感染性ファージ粒子の数え方は、Kropinski et al.2009によって記載される、本明細書中で「プラーク形成効率アッセイI」の名の二重アガーオーバレイプラークアッセイを用いて実行される。この方法は、ソフトアガー栄養培地において表面上に増殖する細菌のローンに感染させることからなる。ファージによる感染により、細菌が死滅しているか又は増殖していない領域に対応する、局在化されたクリア又は半透明である、プラークと称されるゾーンが生じる。そのため、感染性ファージ単位は、プラーク形成単位(pfu)と称される。このアッセイを用いたファージの数え方は、1プレートあたり最大30~300pfuを必要とするため、ファージ懸濁液は、希釈を必要とする場合がある。この目的のために、一次ファージ懸濁液は、5g/Lラクトース(v/v)を含有する10mLのM17培地中で10倍段階希釈される。プラーク形成効率アッセイIは、以下の工程を含む:
i.5g/Lのラクトース(v/v)を含有するM17培地中で試験される各株を37℃で一晩前培養する工程;
ii.各前培養体を別々に用いて、5g/Lのラクトース、10mMのCaCl2及び5g/L(w/v)のアガーを含有する5mLの溶融M17-CaCl2ソフトアガー培地(水浴中で47℃において維持されている)中1%(v/v)において播種する工程;
iii.試験される100μLのファージ希釈液を、播種された各培地に加える工程;
iv.混合後、各混合液を、5g/Lのラクトース、10mMのCaCl2及び15g/L(w/v)のアガーを含有するM17-CaCl2固体アガー培地の表面上に注ぐ工程;
v.オーバレイの固化後、逆さにしたプレートを37℃で48時間インキュベートする工程;及び
vi.(30~300プラークを示すプレート上の)プラークを数え上げる工程。
プラーク形成効率(EOP)を算出するために、病原性ファージの力価を:プラークの数×10×希釈率の逆数として算出してpfu/mLで表し、細菌株上のファージのEOPを株上のファージの力価として参照株上のファージの力価によって割って算出し、参照株のEOPを1として固定する。

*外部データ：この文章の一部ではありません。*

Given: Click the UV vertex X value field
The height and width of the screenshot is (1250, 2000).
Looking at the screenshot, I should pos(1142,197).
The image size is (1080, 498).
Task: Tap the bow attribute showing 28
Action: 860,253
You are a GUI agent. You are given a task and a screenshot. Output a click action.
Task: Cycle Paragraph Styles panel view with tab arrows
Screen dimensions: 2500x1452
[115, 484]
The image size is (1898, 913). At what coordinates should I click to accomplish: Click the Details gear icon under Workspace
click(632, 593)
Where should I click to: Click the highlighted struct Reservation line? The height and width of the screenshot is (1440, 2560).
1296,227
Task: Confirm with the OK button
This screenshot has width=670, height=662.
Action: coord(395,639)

したがって、試験されたバクテリオファージに対して感受性である細菌株のEOPは、1である(すなわち宿主株に付着する全ての粒子が株上にプラークを形成することができる)。例えば、D6867ファージによるラクトコッカス・ラクティス(Lactococcus lactis)SL12699のEOPは、1である。
試験されるバクテリオファージに対する部分的感受性低減(又は部分的耐性)を示す細菌株は、参照株と比較して、少なくとも4対数、適切には少なくとも5対数のEOP低減によって特徴付けられる。一実施形態において、試験されたバクテリオファージに対する部分的感受性低減を示す細菌株は、参照株と比較して、EOPが10-4未満、適切には10-5未満である。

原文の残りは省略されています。